We received a wide variety of responses to our question about how parishes are reaching out to Hispanics, who now make up the majority of U.S. Catholics under age 18. The most common answer was that respondents’ parishes offered Mass in Spanish, followed by parishes’ celebration of feast days of importance to Hispanics (like the feast of La Virgen de Guadalupe) and religious education offerings in Spanish.

Readers whose parishes already engaged in outreach to Hispanics gave ideas for how to welcome this community better. “I would like to invite Hispanics and other minority groups to join the liturgy committee and other leadership groups so they are able to have a real say in the direction of the parish,” said Julie Sutton of Canton, Ohio.

Yvette Fuentes of Miramar, Fla., told America that she hoped other parishes in her area would join her own parish’s successful efforts. “My parish does an excellent job reaching out to Hispanics—we are a majority-minority parish,” she wrote. “What’s sad is that several other area churches do not make Hispanics feel welcome.”

“I would like to invite Hispanics and other minority groups to join the liturgy committee and other leadership groups so they are able to have a real say in the direction of the parish.”

Twenty-four percent of the 136 respondents said that their parishes made no efforts to reach out to Hispanics.
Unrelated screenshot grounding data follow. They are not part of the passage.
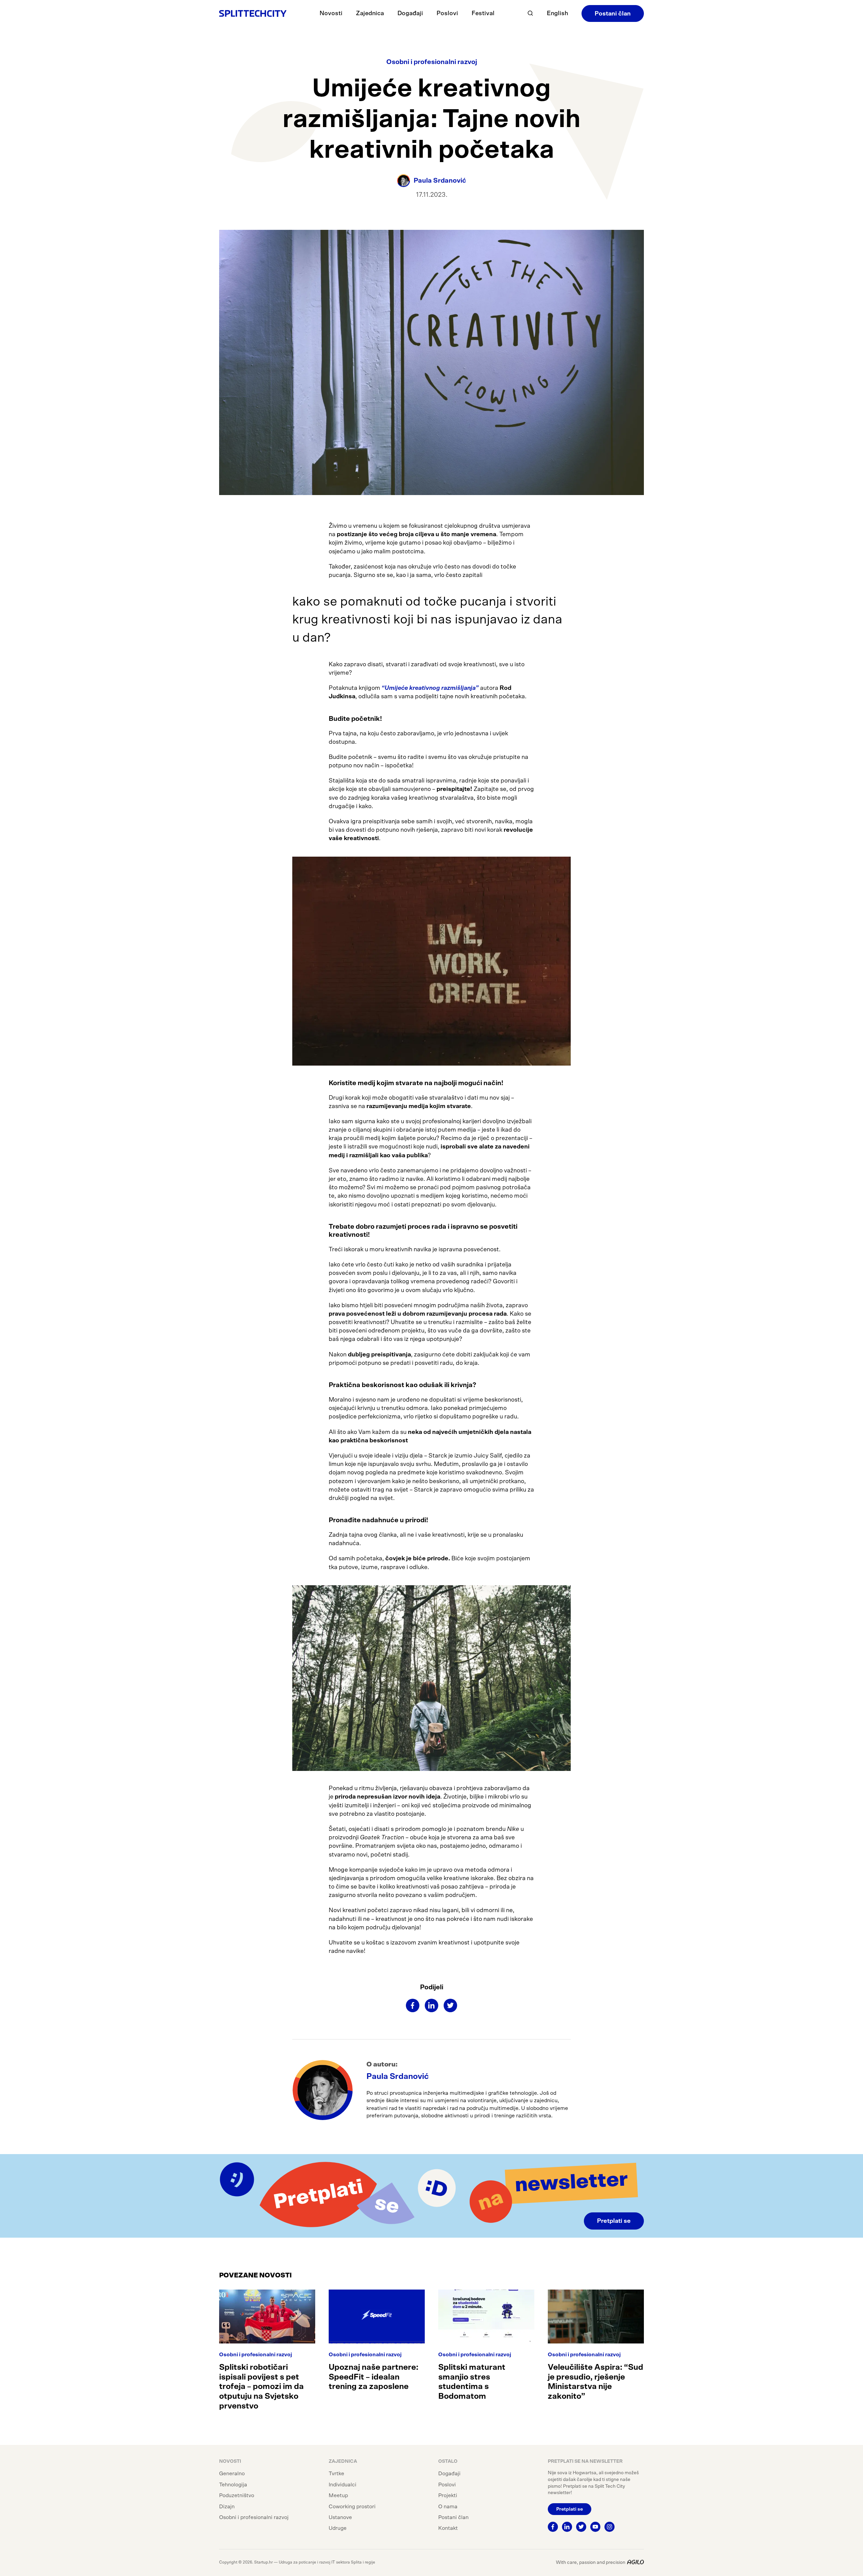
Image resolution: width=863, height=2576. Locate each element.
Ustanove (340, 2517)
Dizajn (227, 2506)
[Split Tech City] (253, 13)
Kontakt (448, 2528)
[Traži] (530, 13)
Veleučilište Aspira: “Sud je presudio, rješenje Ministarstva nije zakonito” (595, 2381)
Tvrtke (336, 2473)
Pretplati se (614, 2221)
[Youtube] (595, 2527)
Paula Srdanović (397, 2077)
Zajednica (370, 13)
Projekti (447, 2495)
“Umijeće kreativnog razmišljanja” (430, 688)
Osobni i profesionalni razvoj (431, 62)
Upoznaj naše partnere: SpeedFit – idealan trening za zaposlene (373, 2377)
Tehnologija (233, 2484)
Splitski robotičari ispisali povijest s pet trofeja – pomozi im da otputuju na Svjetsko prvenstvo (261, 2386)
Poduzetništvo (236, 2495)
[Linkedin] (431, 2005)
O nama (447, 2506)
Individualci (342, 2484)
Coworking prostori (352, 2506)
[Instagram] (609, 2527)
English (557, 13)
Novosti (331, 13)
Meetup (338, 2495)
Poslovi (447, 13)
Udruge (338, 2528)
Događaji (410, 13)
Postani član (613, 14)
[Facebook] (412, 2005)
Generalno (232, 2473)
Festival (483, 13)
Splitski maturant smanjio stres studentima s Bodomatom (471, 2381)
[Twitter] (450, 2005)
Some expressed frustration at the lack of outreach. An anonymous reader from Marlboro, N.J., wrote: “My parish does nothing! Our pastor has commented about not wanting the Our Lady of Guadalupe icon at one point to avoid having ‘those people’ come to the church. It is no wonder Latinos flock to evangelical and Pentecostal churches.”

Many respondents in this camp said they hoped to see Spanish Mass available at their parishes in the future, in addition to priests hearing confession in Spanish and offering English lessons to parents. Sister Constance Marie Suchala of Toledo, Ohio, said she hoped to see her parish “connect Hispanics in the parish and help them to treasure their cultural traditions and to share them” with others.

Survey results.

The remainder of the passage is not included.